My senior year, I was the student director for Tiger Tunes, spending a month curled up in the scratchy red seats of our performing arts center, watching the ten clubs rush in and out, practicing on the stage instead of parking lots or church fellowship halls. The directors of the shows would come to us afterwards, asking about lighting, about staging, choreography, and I remember sometimes saying the silliest things, just reaching for something helpful to tell them. Painfully, I remember seeing one show closer towards homecoming week, and being so blown away, I typed out “You’re going to win” on my notes app and showed it to the director. They were mailmen that year, and sadly, they did not win. I always feel bad about that, like I had misled their joy.

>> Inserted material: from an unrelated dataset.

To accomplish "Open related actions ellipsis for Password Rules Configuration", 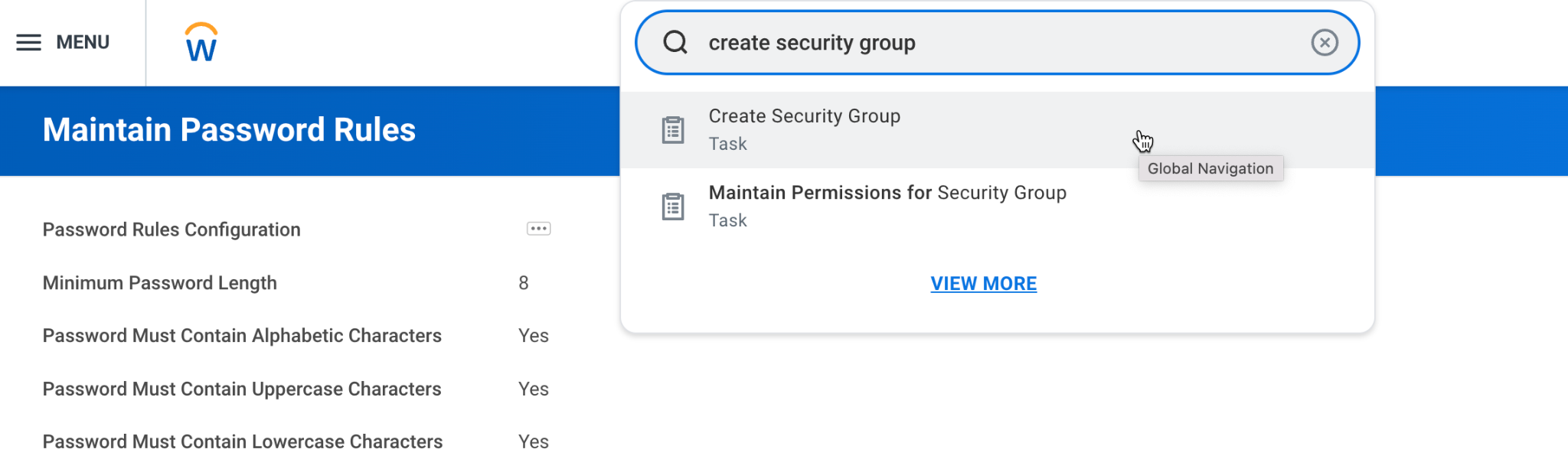I will pyautogui.click(x=539, y=229).
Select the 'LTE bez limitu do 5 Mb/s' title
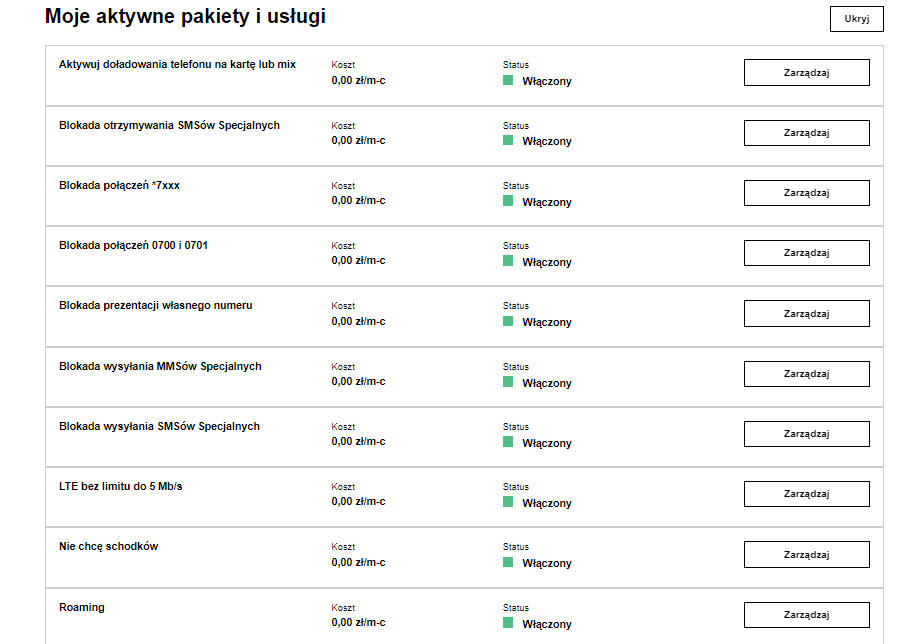The height and width of the screenshot is (644, 908). pyautogui.click(x=121, y=487)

It was that year, feasting over brown bag suppers from Wendy’s on the theater lobby floor, I fell in love with the three people who were putting on the show with me. We spent every night together, often walking out of the theater close to midnight, the air muggy and pitch black, and deciding to reconvene at my apartment for sheet pan cookies or not even leaving at all, deciding to go back inside and settle in to watch the lighting director fiddle around with the stage and the fog machine, just to spend a little more time together.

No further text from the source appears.